Lip ties are a related condition. Rather than affecting the tongue, this condition occurs when the band of tissue connecting the upper, lower, or both lips to the gums is overdeveloped. Similarly to a tongue tie, this causes issues with oral range of motion, particularly when breastfeeding.
To resolve tongue or lip ties, a frenectomy is usually recommended. As a rule, it’s best to treat tongue and lip ties with a frenectomy as early as possible. This is a very simple oral surgery, and it’s very safe.
In this procedure, your child’s dentist at Dentistry For Children will use special surgical instruments to gently snip the band of tissue, releasing the tongue or lip tie. As your child recovers, you will need to help them do a few exercises to ensure they maintain their oral range of motion, and their tongue or lip ties do not recur.
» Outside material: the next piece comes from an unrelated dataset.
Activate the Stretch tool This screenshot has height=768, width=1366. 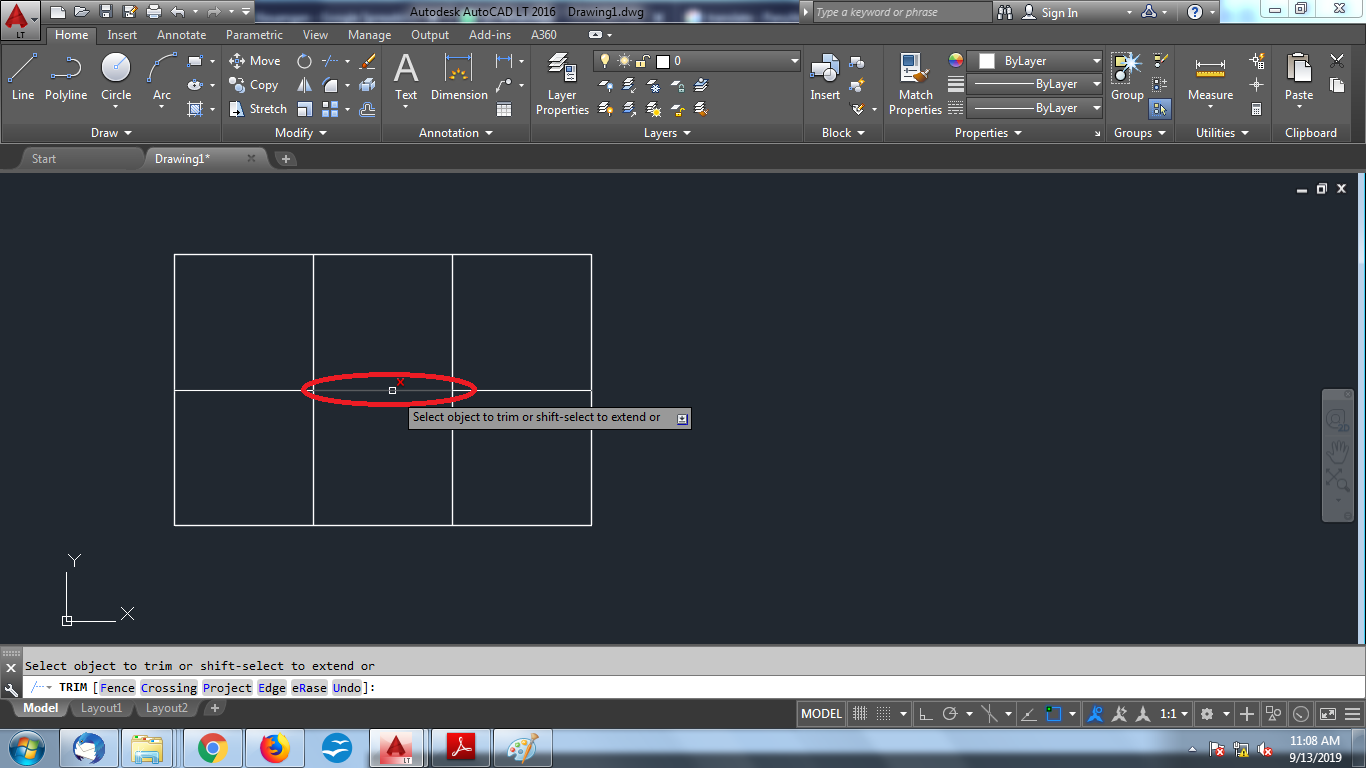tap(258, 108)
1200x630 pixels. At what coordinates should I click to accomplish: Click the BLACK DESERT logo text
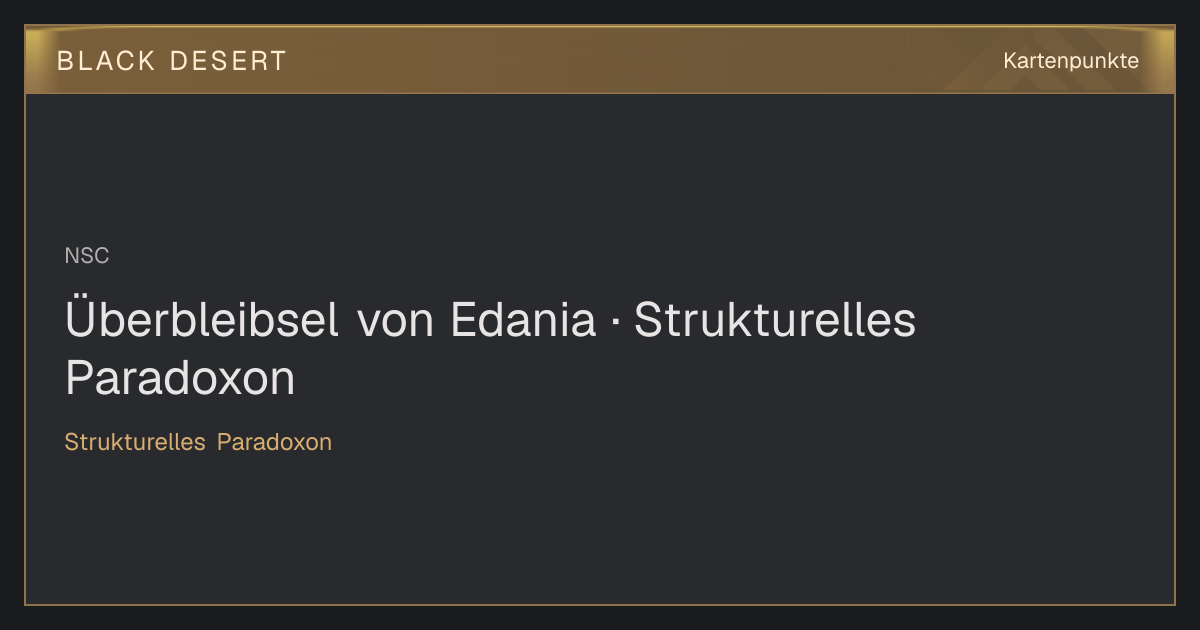click(172, 61)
Children should be weaned from the bottle at 12-14 months of age.
Thumb sucking is perfectly normal for infants; many stop by age 2. Prolonged thumb sucking can create crooked teeth or bite problems. If the habit continues beyond age 3, a professional evaluation is recommended. Your pediatric dentist will be glad to suggest ways to address a prolonged thumb sucking habit.
The sooner the better! Starting at birth, clean your child’s gums with a soft infant toothbrush or cloth and water. As soon as the teeth begin to appear, start brushing twice daily using ﬂuoridated toothpaste and a soft, age-appropriate sized toothbrush. Use a “smear” of toothpaste to brush the teeth of a child less than 2 years of age. For the 2-5 year old, dispense a “pea-size” amount of toothpaste and perform or assist your child’s toothbrushing. Remember that young children do not have the ability to brush their teeth effectively.
From six months to age 3, your child may have tender gums when teeth erupt. Many children like a clean teething ring, cool spoon or cold wet washcloth. Some parents swear by a chilled ring; others simply rub the baby’s gums with a clean ﬁnger.
A pulpotomy is also called a “baby root canal,” because it’s a similar procedure that’s used to treat a baby tooth that has become infected. However, pulpotomies are not quite as invasive as root canals. While root canals involve removing all of the pulp inside the tooth (pulpectomy), pulpotomies do not.
In a pulpotomy, your child’s tooth will be cleaned and then their mouth will be numbed. After this, your child’s dentist will open up the tooth, and clean out any infected material from the inside of the tooth. If the infection is not too extensive, your child’s dentist will apply a special healing dressing to the pulp.
This dressing helps keep the pulp alive. After it’s been applied, your child’s dentist will fill and seal the tooth with a dental crown, protecting it from future damage. Pulpotomies are ideal for baby teeth, because they keep the tooth alive. This means there won’t be any complications when it’s time for your child’s adult teeth to emerge.
Infected teeth are relatively rare in kids, but can occur due to improper oral hygiene, or in kids who have genetically weak enamel. Common signs of infected teeth in kids include tooth pain and sensitivity, discoloration of the tooth or nearby gums, and bad breath. If you notice one or more of these issues, schedule an appointment with Dentistry for Children right away.